- **Exercise task**
Change every "logo" to "emblem" in the entries from the start through the line containing "tap(102, 432)", and give those lines again with nothing else altered.

====== Input data

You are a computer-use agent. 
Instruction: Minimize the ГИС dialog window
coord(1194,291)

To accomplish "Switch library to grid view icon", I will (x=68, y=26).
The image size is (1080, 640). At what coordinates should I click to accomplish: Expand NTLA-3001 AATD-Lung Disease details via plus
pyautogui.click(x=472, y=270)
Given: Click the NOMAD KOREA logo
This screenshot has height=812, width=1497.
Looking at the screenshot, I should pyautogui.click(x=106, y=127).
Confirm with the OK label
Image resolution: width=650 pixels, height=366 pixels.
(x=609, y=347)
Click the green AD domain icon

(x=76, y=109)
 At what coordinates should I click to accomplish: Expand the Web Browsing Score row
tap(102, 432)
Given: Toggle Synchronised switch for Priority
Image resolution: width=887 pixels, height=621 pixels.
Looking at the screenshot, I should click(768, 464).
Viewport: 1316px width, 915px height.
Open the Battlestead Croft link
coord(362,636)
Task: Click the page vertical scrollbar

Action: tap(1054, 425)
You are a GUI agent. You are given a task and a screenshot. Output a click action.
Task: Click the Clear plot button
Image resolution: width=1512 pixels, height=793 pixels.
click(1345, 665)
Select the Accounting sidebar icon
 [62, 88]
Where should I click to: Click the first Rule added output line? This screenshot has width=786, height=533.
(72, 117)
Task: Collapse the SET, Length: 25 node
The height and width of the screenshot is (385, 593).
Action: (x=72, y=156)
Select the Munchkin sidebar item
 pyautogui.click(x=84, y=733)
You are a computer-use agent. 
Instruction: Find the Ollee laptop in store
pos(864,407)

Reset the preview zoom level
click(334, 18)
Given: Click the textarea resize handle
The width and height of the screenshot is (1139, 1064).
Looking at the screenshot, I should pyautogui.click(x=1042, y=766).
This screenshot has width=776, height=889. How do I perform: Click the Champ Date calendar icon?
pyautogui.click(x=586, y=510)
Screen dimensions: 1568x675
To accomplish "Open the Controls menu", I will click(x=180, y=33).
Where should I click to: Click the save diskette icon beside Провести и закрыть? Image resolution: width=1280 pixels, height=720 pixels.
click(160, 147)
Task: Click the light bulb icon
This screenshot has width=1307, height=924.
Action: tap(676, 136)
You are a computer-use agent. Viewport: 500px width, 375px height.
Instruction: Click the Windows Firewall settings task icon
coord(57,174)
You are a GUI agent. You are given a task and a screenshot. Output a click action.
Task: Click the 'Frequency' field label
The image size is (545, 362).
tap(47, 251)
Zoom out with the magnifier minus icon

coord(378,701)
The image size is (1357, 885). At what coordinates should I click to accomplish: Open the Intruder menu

============

- **Expected output**
You are a computer-use agent. 
Instruction: Minimize the ГИС dialog window
coord(1194,291)

To accomplish "Switch library to grid view icon", I will (x=68, y=26).
The image size is (1080, 640). At what coordinates should I click to accomplish: Expand NTLA-3001 AATD-Lung Disease details via plus
pyautogui.click(x=472, y=270)
Given: Click the NOMAD KOREA emblem
This screenshot has height=812, width=1497.
Looking at the screenshot, I should pyautogui.click(x=106, y=127).
Confirm with the OK label
Image resolution: width=650 pixels, height=366 pixels.
(x=609, y=347)
Click the green AD domain icon

(x=76, y=109)
 At what coordinates should I click to accomplish: Expand the Web Browsing Score row
tap(102, 432)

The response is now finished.